Uitspraak
1.Het geding in hoger beroep
.
Gerechtshof Amsterdam
In deze zaak heeft klager op 14 april 2015 een beroepschrift ingediend tegen de beslissing van de kamer voor het notariaat in het ressort Arnhem-Leeuwarden, die op 30 maart 2015 de klacht van klager tegen de notaris ongegrond had verklaard. Klager, die zich als appellant heeft gepresenteerd, stelde dat de notaris in haar hoedanigheid van boedelnotaris een eigen verantwoordelijkheid heeft die zij ten onrechte niet heeft genomen. Klager betoogde dat de notaris had moeten handelen en niet had mogen wachten met het opstellen van de boedelbeschrijving van de nalatenschap van zijn moeder totdat de boedelbeschrijving van de nalatenschap van zijn vader was afgerond.

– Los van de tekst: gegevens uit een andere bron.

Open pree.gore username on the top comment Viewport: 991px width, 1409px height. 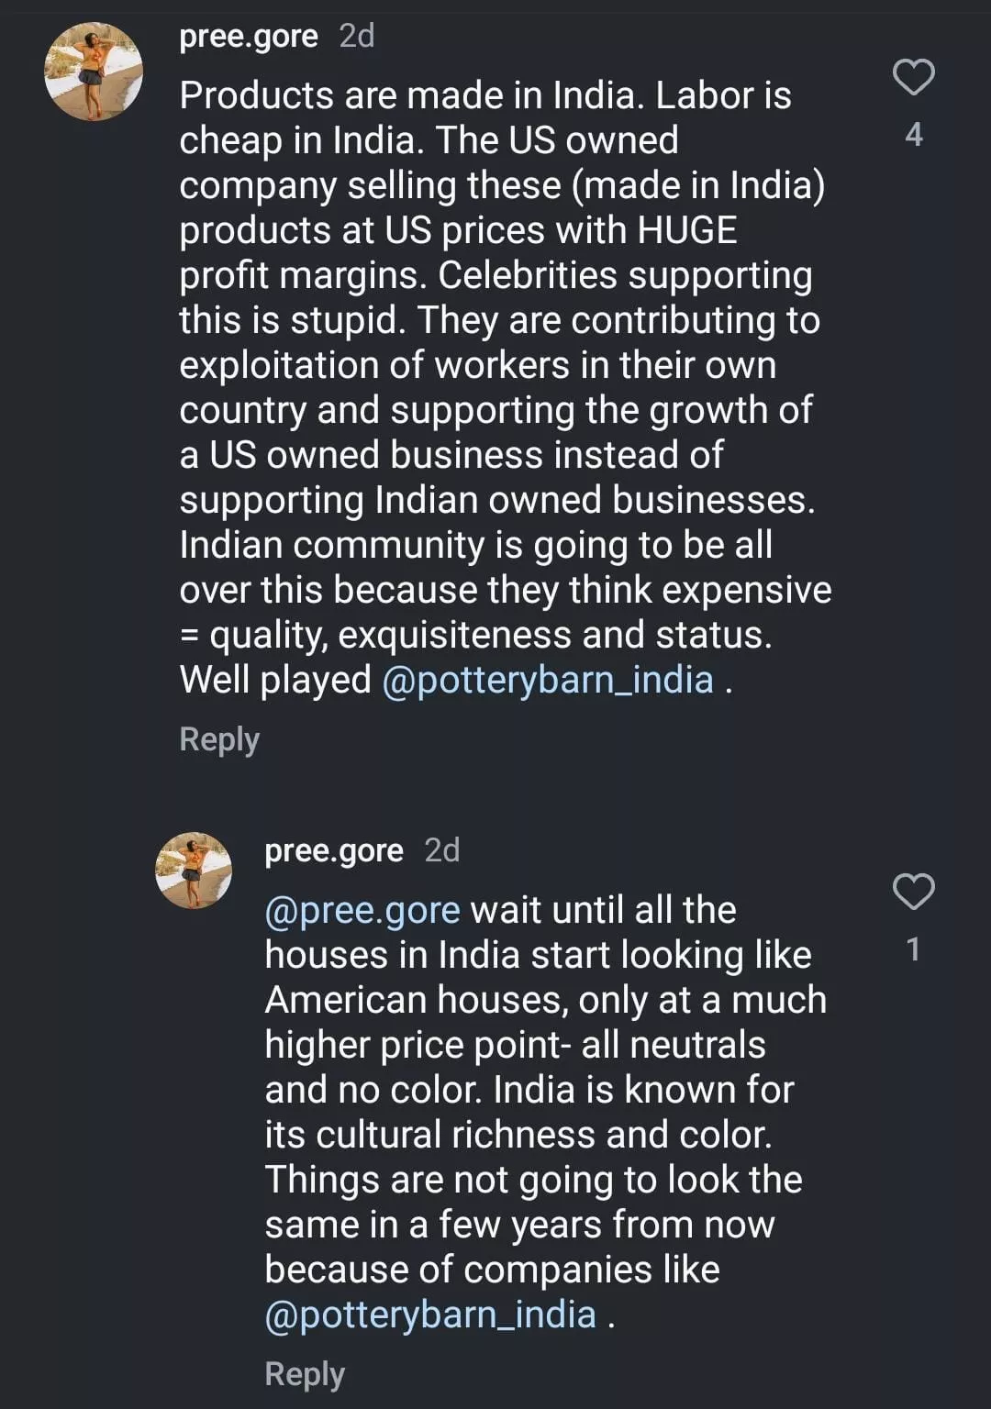tap(249, 36)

Klager voerde aan dat de notaris onvoldoende informatie had verstrekt.
De notaris heeft op 20 mei 2015 een verweerschrift ingediend en heeft verweer gevoerd tegen de beschuldigingen van klager. De mondelinge behandeling van de zaak was gepland op 15 oktober 2015, maar zowel klager als de notaris hebben besloten niet ter zitting te verschijnen. Het hof heeft kennisgenomen van de stukken van het geding en de argumenten van beide partijen.

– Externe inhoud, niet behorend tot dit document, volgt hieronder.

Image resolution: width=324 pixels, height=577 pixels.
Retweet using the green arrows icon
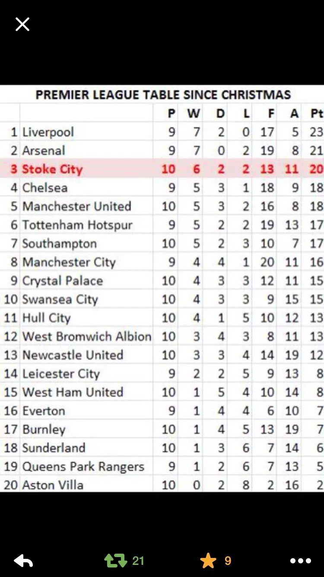115,561
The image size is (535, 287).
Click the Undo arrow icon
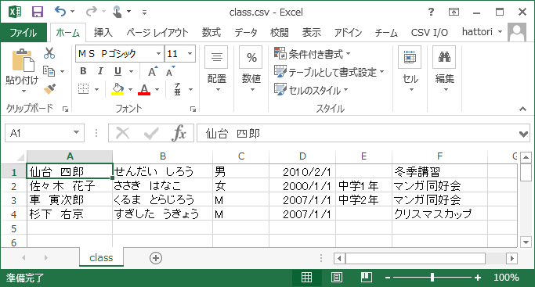click(60, 12)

Het hof heeft zich verenigd met de overwegingen van de kamer in haar eerdere beslissing en heeft geconcludeerd dat er in hoger beroep geen nieuwe argumenten zijn gepresenteerd die tot een ander oordeel zouden moeten leiden. Daarom heeft het hof de bestreden beslissing van de kamer bevestigd. De uitspraak is gedaan door de rechters W.J.J. Los, H.T. van der Meer en G. Kleykamp - Van der Ben en is openbaar uitgesproken op 22 december 2015.